Attachment #8729532 - Attachment is obsolete: true
Attachment #8730155 - Flags: review?(gfritzsche)
Attachment #8730155 - Flags: review?(gfritzsche) → review+
Attached patch bug1242084.patchSplinter Review
Removed a bogus whitespaces.
Attachment #8730155 - Attachment is obsolete: true
Attachment #8730174 - Flags: review?(gfritzsche)

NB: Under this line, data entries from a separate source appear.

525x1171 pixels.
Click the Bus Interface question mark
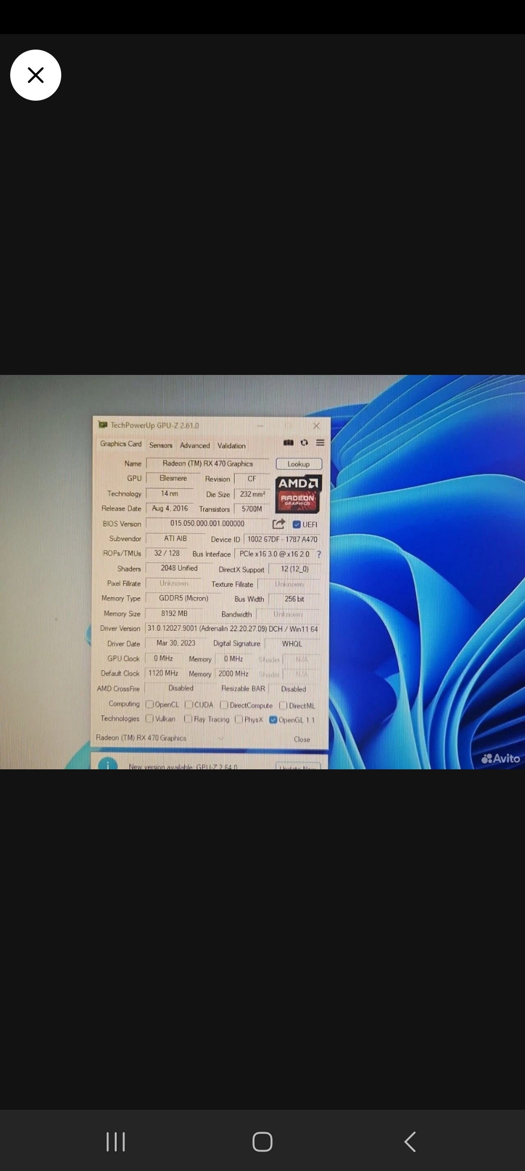click(319, 554)
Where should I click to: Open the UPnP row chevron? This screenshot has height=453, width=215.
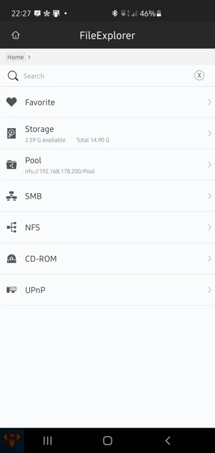pos(209,290)
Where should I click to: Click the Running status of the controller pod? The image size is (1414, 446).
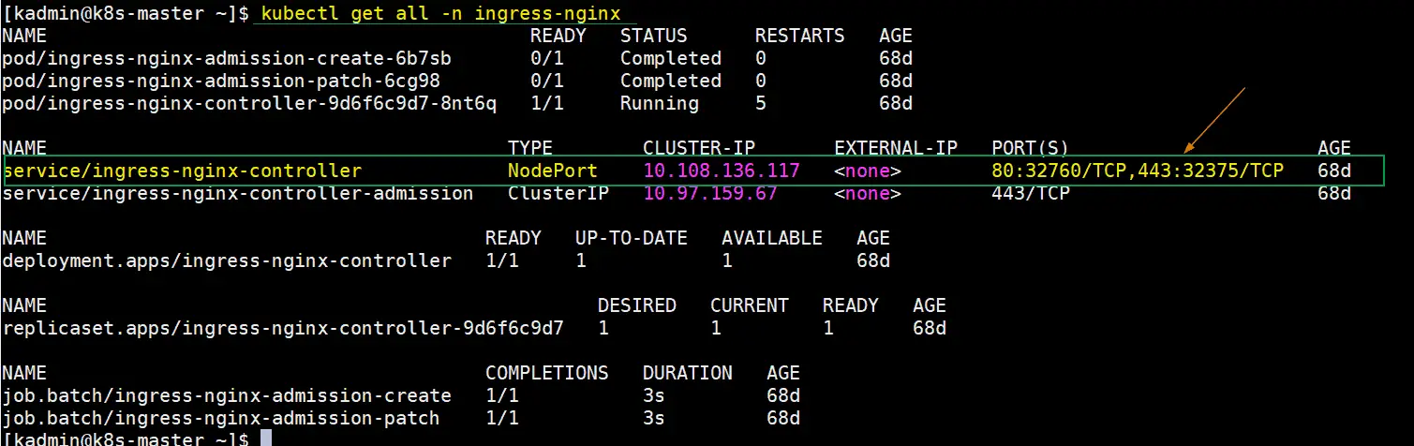[660, 103]
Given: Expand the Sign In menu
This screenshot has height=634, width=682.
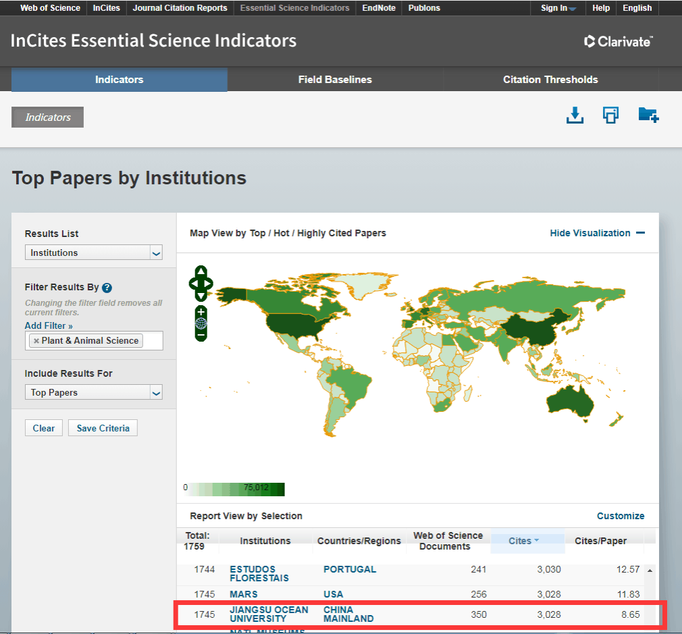Looking at the screenshot, I should 558,8.
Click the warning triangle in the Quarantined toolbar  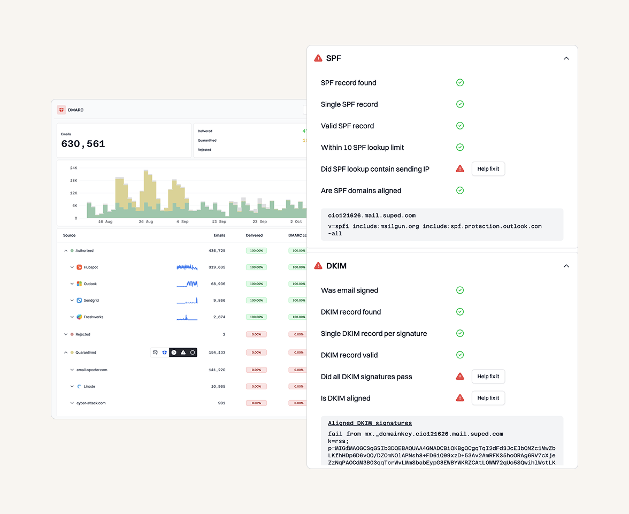pyautogui.click(x=182, y=352)
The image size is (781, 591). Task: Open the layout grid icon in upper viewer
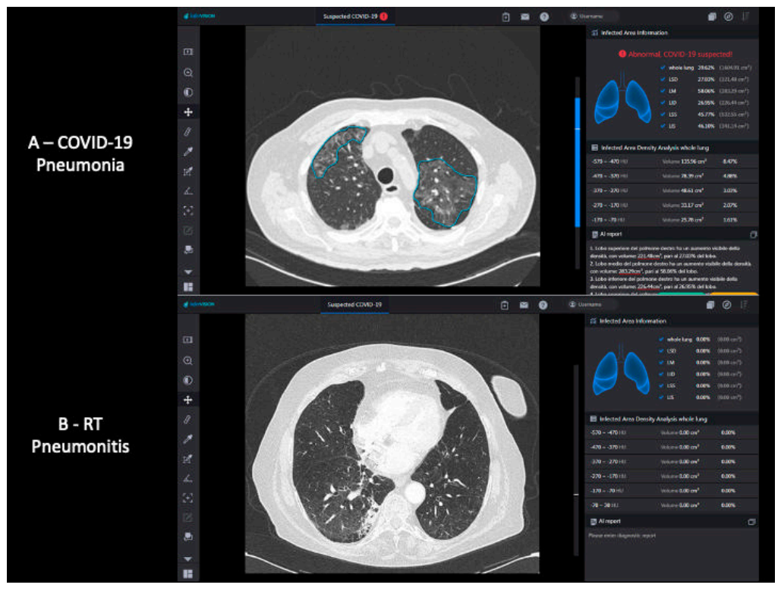188,287
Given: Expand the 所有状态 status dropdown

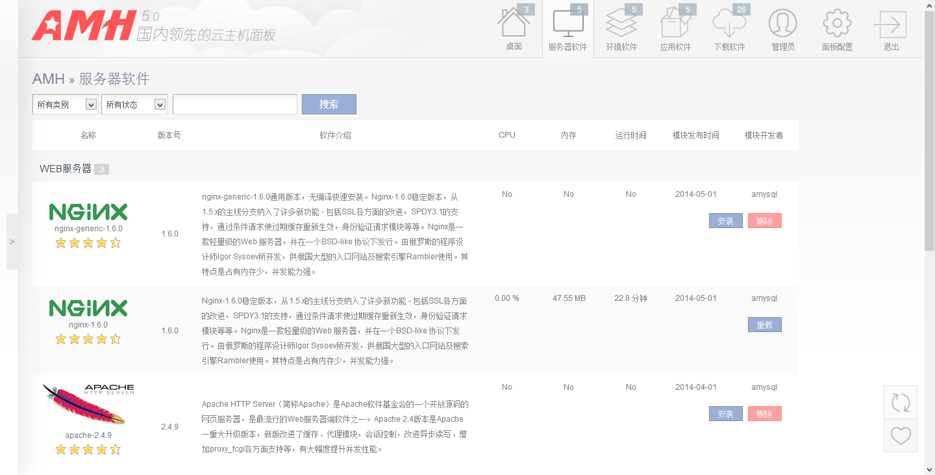Looking at the screenshot, I should [x=134, y=105].
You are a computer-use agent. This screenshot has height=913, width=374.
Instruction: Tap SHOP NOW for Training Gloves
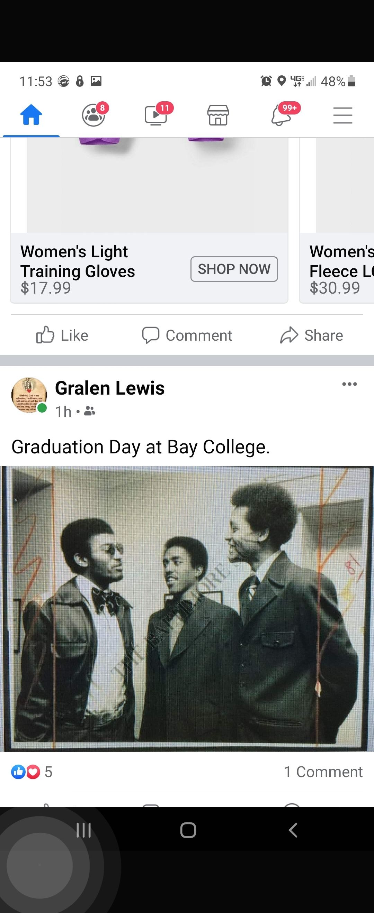234,269
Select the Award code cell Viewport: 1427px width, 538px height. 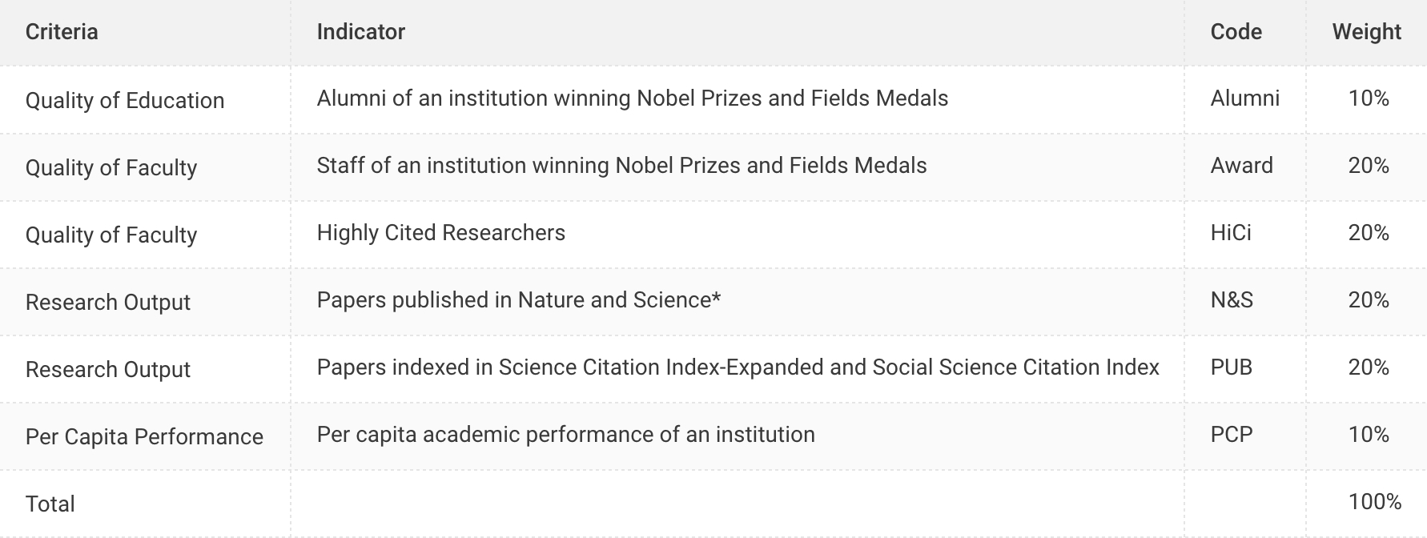pos(1241,166)
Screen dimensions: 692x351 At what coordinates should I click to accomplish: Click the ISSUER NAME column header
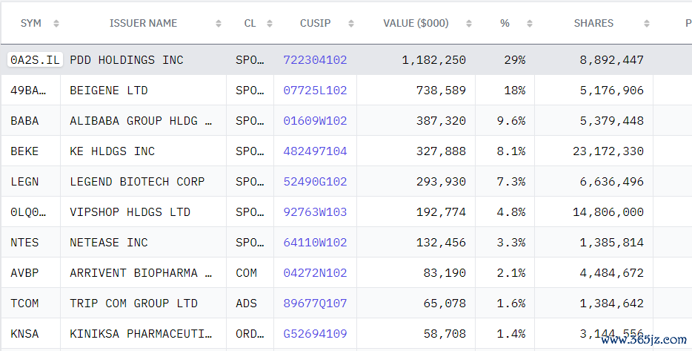click(143, 24)
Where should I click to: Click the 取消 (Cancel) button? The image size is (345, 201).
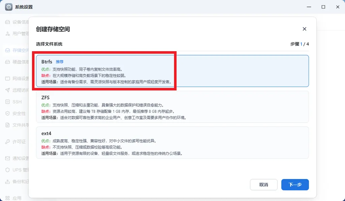click(x=264, y=184)
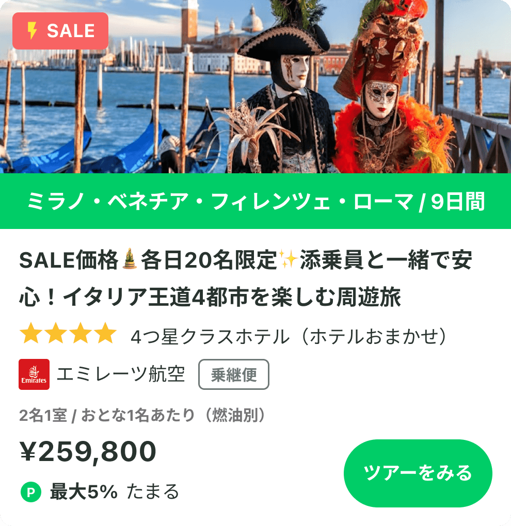Click the Venice carnival tour photo
The height and width of the screenshot is (526, 511).
coord(256,87)
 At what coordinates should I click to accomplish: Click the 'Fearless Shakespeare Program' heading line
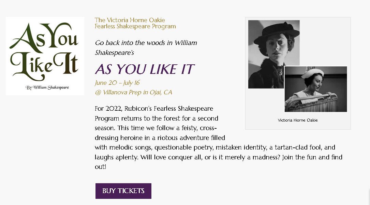tap(135, 26)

Attachment #8730174 - Flags: review?(gfritzsche) → review+
https://hg.mozilla.org/integration/fx-team/rev/2602e9da8592ce52e68a22203881ab238506cc94
Bug 1242084 - nsTerminator::UpdateTelemetry() leaks 8 byte nsStringBuffer when app.update.channel gets set to Beta. r=gfritzsche
https://hg.mozilla.org/mozilla-central/rev/2602e9da8592
Status: NEW → RESOLVED
Closed: 8 years ago
Resolution: --- → FIXED
Target Milestone: --- → mozilla48
Comment on attachment 8730174 [details] [diff] [review]
bug1242084.patch

Approval Request Comment
[Feature/regressing bug #]:
[User impact if declined]: None. On the other hand, "release promotion" builds will leak on treeherder.
[Describe test coverage new/current, TreeHerder]: No new test coverage.
[Risks and why]: Low risk, this changes the behaviour on debug builds for a section of code that runs on shutdown.
[String/UUID change made/needed]: None
Attachment #8730174 - Flags: approval-mozilla-beta?
Attachment #8730174 - Flags: approval-mozilla-aurora?
(comment 45 and comment 46 are from bug 1255469, as I forgot to update the bug number.)
Comment on attachment 8730174 [details] [diff] [review]
bug1242084.patch

Needed for release build promotion, Aurora47+, Beta46+
Attachment #8730174 - Flags: approval-mozilla-beta?
Attachment #8730174 - Flags: approval-mozilla-beta+
Attachment #8730174 - Flags: approval-mozilla-aurora?